第179話 ここで義理立てしていても

手に持って振って見せたり、地面に置いてしばらく様子を見たりしたが、サンスポットは見向きもしなかった。


「どうして。。。せめて、あんただけでも・・・」


声が詰まって、涙をこらえるのがやっとだった。


サンスポットが、オオカミとしての矜持きょうじで、

あるいは他の仲間に義理立てして、人間からの施しを拒んでいる、

なんてことがあるわけがない。

野性の獣の警戒心なのか、食べ物と思ってないのか、とにかく食べたくないから食べないのだ。

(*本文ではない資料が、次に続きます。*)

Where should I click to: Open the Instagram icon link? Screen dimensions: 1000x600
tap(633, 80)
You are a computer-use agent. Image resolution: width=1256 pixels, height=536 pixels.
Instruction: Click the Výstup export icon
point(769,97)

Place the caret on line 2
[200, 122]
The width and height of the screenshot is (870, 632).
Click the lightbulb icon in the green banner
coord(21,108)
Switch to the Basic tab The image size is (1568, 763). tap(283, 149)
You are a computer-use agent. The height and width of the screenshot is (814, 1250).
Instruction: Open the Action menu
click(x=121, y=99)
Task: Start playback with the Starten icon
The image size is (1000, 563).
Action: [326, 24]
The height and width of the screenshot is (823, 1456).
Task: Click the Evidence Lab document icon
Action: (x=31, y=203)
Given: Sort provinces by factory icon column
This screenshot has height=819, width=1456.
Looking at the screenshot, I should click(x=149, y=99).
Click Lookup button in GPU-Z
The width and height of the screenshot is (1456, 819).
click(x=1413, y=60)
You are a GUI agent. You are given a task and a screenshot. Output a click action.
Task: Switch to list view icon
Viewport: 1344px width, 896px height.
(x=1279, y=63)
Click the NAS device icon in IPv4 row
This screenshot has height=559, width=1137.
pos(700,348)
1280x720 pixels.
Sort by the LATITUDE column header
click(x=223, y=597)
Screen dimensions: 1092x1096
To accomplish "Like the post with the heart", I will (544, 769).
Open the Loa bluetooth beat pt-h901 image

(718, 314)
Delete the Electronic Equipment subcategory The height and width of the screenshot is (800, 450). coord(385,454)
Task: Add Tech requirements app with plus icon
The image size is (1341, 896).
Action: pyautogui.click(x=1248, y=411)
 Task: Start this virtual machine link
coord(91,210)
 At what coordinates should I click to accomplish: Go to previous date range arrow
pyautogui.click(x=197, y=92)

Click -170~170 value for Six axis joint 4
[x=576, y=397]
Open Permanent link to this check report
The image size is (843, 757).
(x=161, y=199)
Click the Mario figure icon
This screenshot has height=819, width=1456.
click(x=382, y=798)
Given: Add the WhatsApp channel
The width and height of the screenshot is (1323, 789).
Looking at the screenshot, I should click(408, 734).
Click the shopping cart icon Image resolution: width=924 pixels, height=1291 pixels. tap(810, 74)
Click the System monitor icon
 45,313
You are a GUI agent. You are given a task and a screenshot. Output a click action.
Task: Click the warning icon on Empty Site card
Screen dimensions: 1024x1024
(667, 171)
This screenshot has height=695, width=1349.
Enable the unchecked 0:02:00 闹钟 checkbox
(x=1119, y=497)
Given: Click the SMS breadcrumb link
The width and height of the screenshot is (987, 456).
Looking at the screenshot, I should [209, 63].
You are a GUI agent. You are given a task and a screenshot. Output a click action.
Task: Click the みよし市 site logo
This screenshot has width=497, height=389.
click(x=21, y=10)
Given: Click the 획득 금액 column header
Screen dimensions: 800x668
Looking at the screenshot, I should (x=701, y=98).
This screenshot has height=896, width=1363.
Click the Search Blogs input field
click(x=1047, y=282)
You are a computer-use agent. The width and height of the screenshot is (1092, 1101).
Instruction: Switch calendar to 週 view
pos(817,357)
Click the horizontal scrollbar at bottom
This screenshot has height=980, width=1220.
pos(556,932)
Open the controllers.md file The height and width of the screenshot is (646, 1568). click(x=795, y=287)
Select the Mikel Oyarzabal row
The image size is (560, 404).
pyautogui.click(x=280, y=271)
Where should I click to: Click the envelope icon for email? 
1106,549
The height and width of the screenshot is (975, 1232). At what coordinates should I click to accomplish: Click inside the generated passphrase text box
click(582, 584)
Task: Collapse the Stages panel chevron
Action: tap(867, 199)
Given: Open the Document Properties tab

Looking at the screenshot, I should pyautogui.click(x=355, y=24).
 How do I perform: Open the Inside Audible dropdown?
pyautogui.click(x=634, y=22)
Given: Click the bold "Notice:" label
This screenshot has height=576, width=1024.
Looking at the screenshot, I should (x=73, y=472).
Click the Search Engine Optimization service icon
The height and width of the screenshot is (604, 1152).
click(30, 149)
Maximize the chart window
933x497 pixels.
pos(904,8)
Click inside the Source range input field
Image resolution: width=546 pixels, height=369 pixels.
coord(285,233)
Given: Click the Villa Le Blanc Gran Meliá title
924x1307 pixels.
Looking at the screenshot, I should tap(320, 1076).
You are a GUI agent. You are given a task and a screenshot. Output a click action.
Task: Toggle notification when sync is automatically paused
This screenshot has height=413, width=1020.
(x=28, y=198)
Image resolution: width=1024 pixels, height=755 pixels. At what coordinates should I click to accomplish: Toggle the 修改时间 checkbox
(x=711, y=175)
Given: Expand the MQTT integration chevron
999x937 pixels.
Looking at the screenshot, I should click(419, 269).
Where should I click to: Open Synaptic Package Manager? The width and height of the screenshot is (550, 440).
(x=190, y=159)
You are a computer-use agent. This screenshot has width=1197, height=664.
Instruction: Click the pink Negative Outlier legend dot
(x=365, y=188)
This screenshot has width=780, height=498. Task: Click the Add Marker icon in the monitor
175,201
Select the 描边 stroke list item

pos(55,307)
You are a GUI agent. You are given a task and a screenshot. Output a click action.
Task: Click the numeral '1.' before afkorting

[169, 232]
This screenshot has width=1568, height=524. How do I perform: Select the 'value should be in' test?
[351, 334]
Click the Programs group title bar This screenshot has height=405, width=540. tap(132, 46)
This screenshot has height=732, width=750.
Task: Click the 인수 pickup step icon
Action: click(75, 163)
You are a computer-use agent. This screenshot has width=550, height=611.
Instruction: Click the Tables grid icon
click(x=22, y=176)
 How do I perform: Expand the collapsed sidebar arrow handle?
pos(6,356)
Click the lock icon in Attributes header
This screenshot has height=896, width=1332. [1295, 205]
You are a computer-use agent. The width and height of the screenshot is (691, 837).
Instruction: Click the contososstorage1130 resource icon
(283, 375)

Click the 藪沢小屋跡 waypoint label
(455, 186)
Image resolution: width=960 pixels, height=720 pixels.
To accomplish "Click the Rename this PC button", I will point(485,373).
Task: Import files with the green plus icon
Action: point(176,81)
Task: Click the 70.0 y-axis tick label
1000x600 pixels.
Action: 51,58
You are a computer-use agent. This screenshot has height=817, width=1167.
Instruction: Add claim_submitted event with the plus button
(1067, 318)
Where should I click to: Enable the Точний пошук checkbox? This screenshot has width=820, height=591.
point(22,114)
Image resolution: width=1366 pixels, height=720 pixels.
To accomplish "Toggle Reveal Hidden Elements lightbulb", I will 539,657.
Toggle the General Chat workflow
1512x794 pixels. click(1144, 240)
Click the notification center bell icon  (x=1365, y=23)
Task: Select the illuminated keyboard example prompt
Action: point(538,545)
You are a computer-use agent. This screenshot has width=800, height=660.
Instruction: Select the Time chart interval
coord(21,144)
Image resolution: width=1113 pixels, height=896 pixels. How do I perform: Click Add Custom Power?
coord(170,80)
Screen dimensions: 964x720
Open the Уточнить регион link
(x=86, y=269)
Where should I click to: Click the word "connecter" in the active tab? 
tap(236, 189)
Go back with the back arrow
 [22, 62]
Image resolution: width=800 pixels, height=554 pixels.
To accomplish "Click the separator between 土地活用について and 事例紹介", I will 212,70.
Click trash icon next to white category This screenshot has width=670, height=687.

途方に暮れてピローグを拾い上げ、表面についた雪を払った。

どうしよう、これ。


アマリリスはアマリリスで、朝から食べておらず、サンスポットと比較にはならないにせよ腹ぺこだった。

お腹が恥ずかしいほど大きな音を立ててぐーっと鳴った。


ここでアマリリスがサンスポットに義理立てして、絶食に付き合っていても、彼の窮乏に対しては何の解決にもならない。


そもそも、人間の食べ物を与えてオオカミを救おうと思ったら、

後ろめたくないために、あの横暴なアフロジオンや、陰湿な感じの3兄弟にもあげなくちゃ、になる気がする。(アマロックはいいとして)

そして同じように飢えているに違いない、両隣や、山の群にも?


それどころか、飢えてるのはオオカミだけじゃない。

雪が積もって餌が探せず、木の皮まで食べてしのいでいるアカシカたちにも、その他の動物たちにも、

この窮乏が続く間、ずっと?


いやいや、そんな巨大な動物園みたいなのを作って、何がしたいのかさっぱり分からない。

空腹のせいで変な方向に考えが行ってしまった。


アマロックを罵った時の自分がひどく恥ずかしく思い出されて、雪野原で一人赤面した。

一層冷たくなってしまった、それでも美味しいピローグを、アマリリスは無意味な罪悪感と一緒に頬張り、自分の餓えを満たした。